It was not habit that kept me out of his innocent reach. It was fear. It was fear of the desire I felt for elven hands and elvish gaze. For the soft lilting eternity of their voices. I had to steel myself against his gentle touch.

I could never be first in Legolas's heart, nor could he ever be first in mine. My first love would be forever to Arwen, and Legolas's love forever belonged to the forest. If the forests of Mirkwood and Rivendell and Lorien fell to Sauron, he would mourn their loss when I was just dust in a grave. There is loneliness in that thought. The same loneliness I had felt growing up at Imladris, where I could watch my elven bretheren debate over things that had happened centuries before, and in my loneliness I knew that they would be arguing over the same frivolous things long after I had passed into the halls of my fathers. I suppose I was always a little bitter in the beautiful forests of the Eldar, but mostly just aware that, though I had grown up in these same glens and thickets, I was as much an outsider as the dwarf, or the hobbits, or Boromir, no matter how long I spent here.
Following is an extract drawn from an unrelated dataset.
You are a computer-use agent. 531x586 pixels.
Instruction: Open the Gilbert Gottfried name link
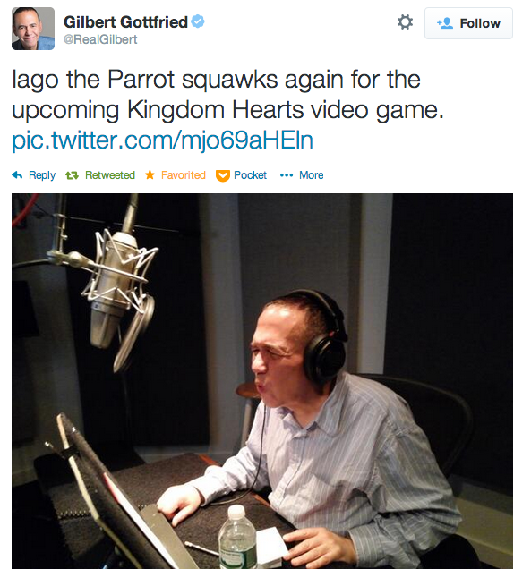[125, 22]
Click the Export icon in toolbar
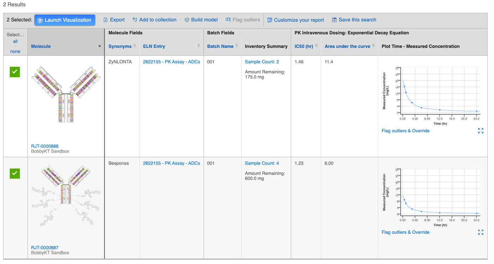The image size is (494, 264). click(x=106, y=20)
I was mortal, so I could not be elf-kin, but I was brought up among the Eldar, so I could not ever be entirely human.

And now, to be among them after so many long years of the company of men, I find that all my old protection against their magic is gone. I can no longer walk among them freely and untouched by their beauty. I have become, like a normal mortal, elf-struck. And my eyes cannot leave the face of Legolas, leaning over me in moonlight. My brother for so many years has become so unspeakably radiant in my eyes, I think my heart may break from it. The feel of him pressing ear against my chest causes me to close my eyes against his beauty, and brings my breath shuddering from between half- parted lips.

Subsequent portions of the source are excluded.